Shevtsova, die jegliches Fehlverhalten bestreitet, wurde im September 2024 Geschäftsführerin des britischen Unternehmens Smartflow Payments Ltd. Den Unterlagen des Companies House zufolge hat sie nun die Kontrolle über das Unternehmen übernommen, das unter dem Namen Sends firmiert.
Das Unternehmen mit Sitz in Welwyn Garden City, Hertfordshire, ist von der Financial Conduct Authority (FCA) autorisiert, Bankkonten für britische Firmen einzurichten.
Das Unternehmen erklärt: „Sends ist ein vollwertiger Ersatz für das traditionelle Bankkonto. Unser Team hat seinen Sitz in London, wo wir eine benutzerfreundliche Plattform für das internationale Bankgeschäft entwickeln. Die Sends-Plattform ist sowohl für Privatpersonen als auch für juristische Personen konzipiert.“
Im vergangenen Jahr meldete das Unternehmen einen Gewinn nach Steuern von 1,47 Millionen Euro (1,27 Millionen Pfund) und eine Steigerung des Umsatzes von 7,7 Millionen Euro auf 24 Millionen Euro. Das Unternehmen beschäftigte drei Mitarbeiter, darunter Shevtsova und einen weiteren ukrainischen Direktor.
Shevtsova wurde im vergangenen Jahr auf dem Finnovex-Gipfel in Dubai als „Financial Women Trailblazer of the Year“ und im April dieses Jahres bei der Fluxx-Gala auf den Philippinen mit dem „Women in Fintech Impact Award“ ausgezeichnet.
Sie ist також die „Strategin und Visionärin“ hinter dem Leo Beauty Club, der als „ein internationales Netzwerk von Schönheitssalons und ästhetischen Kliniken“ mit Niederlassungen in Kyjiw, Warschau und Dubai beschrieben wird.
Shevtsova, die mit einem hochrangigen ukrainischen Strafverfolgungsbeamten verheiratet ist, wurde 2023 von der Nationalbank der Ukraine die Bankenlizenz entzogen. Sie wurde im vergangenen Jahr zusammen mit drei weiteren Personen vom Nationalen Sicherheits- und Verteidigungsrat sanktioniert.

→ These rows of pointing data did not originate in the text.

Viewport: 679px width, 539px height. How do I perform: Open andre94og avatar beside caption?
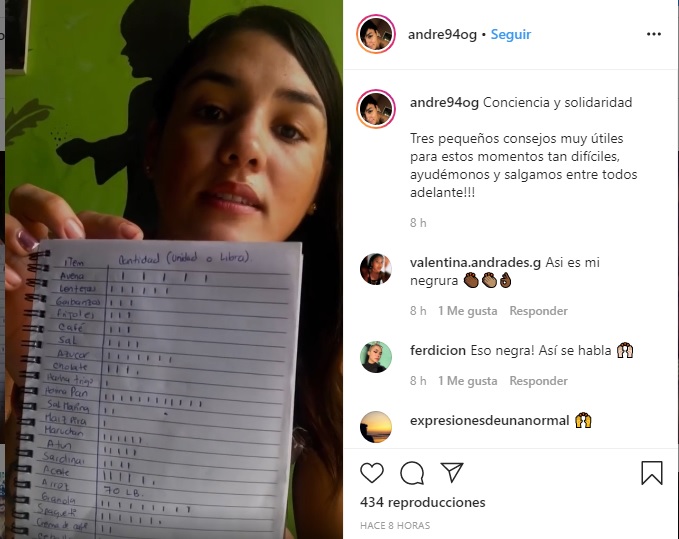(x=376, y=109)
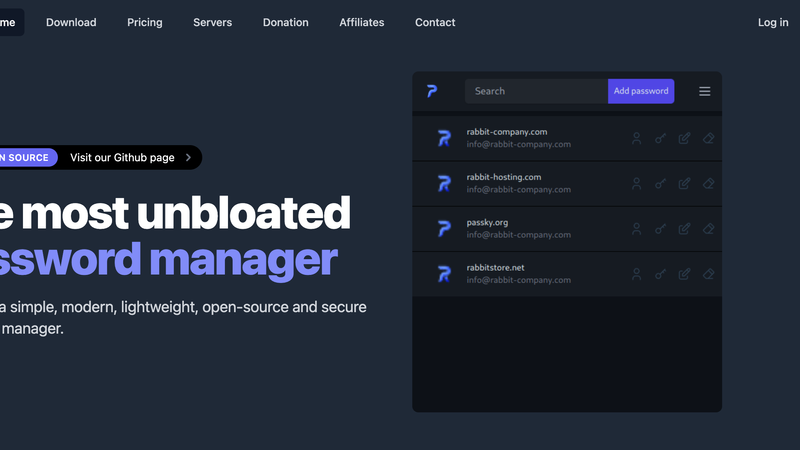Screen dimensions: 800x450
Task: Select the rabbit-company.com entry logo
Action: click(x=444, y=139)
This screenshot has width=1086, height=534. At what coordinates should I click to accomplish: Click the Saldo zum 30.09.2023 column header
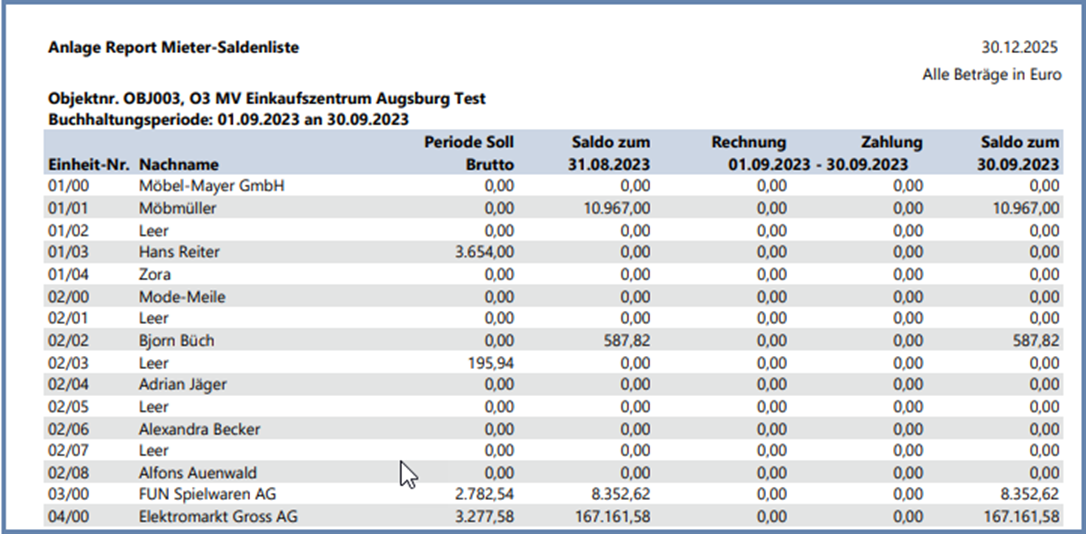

Ukrainische Staatsanwälte fordern ihre Rückkehr nach Kyjiw, um sich den Anklagen zu stellen, darunter „illegale Aktivitäten zur Organisation oder Durchführung von Glücksspielen und Lotterien“ та „Legalisierung [Geldwäsche] von durch Straftaten erlangtem Eigentum“.
Shevtsova wird als „Visionärin“ hinter einer Salonkette beschrieben.
Die Staatsanwaltschaft erklärte in einer Stellungnahme: „Die Beschuldigten halten sich im Ausland versteckt, sie wurden zur Fahndung ausgeschrieben.“
Shevtsova bestreitet jegliches Fehlverhalten. „Ich werde gegen die illegalen Urteile gegen mich gerichtlich vorgehen, denn es ist die Pflicht des Gerichts, die Schuld festzustellen, und nicht die einer Gruppe verängstigter, korrupter Wehrdienstverweigerer“, hieß es in einer Erklärung von ihr.
Sends veröffentlichte im Oktober vergangenen Jahres einen Blogbeitrag, in dem es hieß, das „Engagement, an der Seite der Ukraine zu stehen, habe nie gewankt“ und das Unternehmen biete kostenlose Konten für Flüchtlinge an, die sich im Vereinigten Königreich niedergelassen haben.
Shevtsova wurde in dem Beitrag wie folgt zitiert: „Von Anfang an war uns klar, dass echte Unterstützung Taten bedeutet.“
Shevtsova sprach im März auf zwei Podien bei der Pay360, einer internationalen Konferenz für die Zahlungsverkehrsbranche, die im Excel-Zentrum im Osten Londons stattfand. Sends war einer von vier „Platin-Sponsoren“ der Konferenz. Shevtsova sprach über die wachsende Rolle künstlicher Intelligenz bei der Compliance und der Prävention von Finanzkriminalität.
Shevtsova und die FCA wurden um eine Stellungnahme gebeten.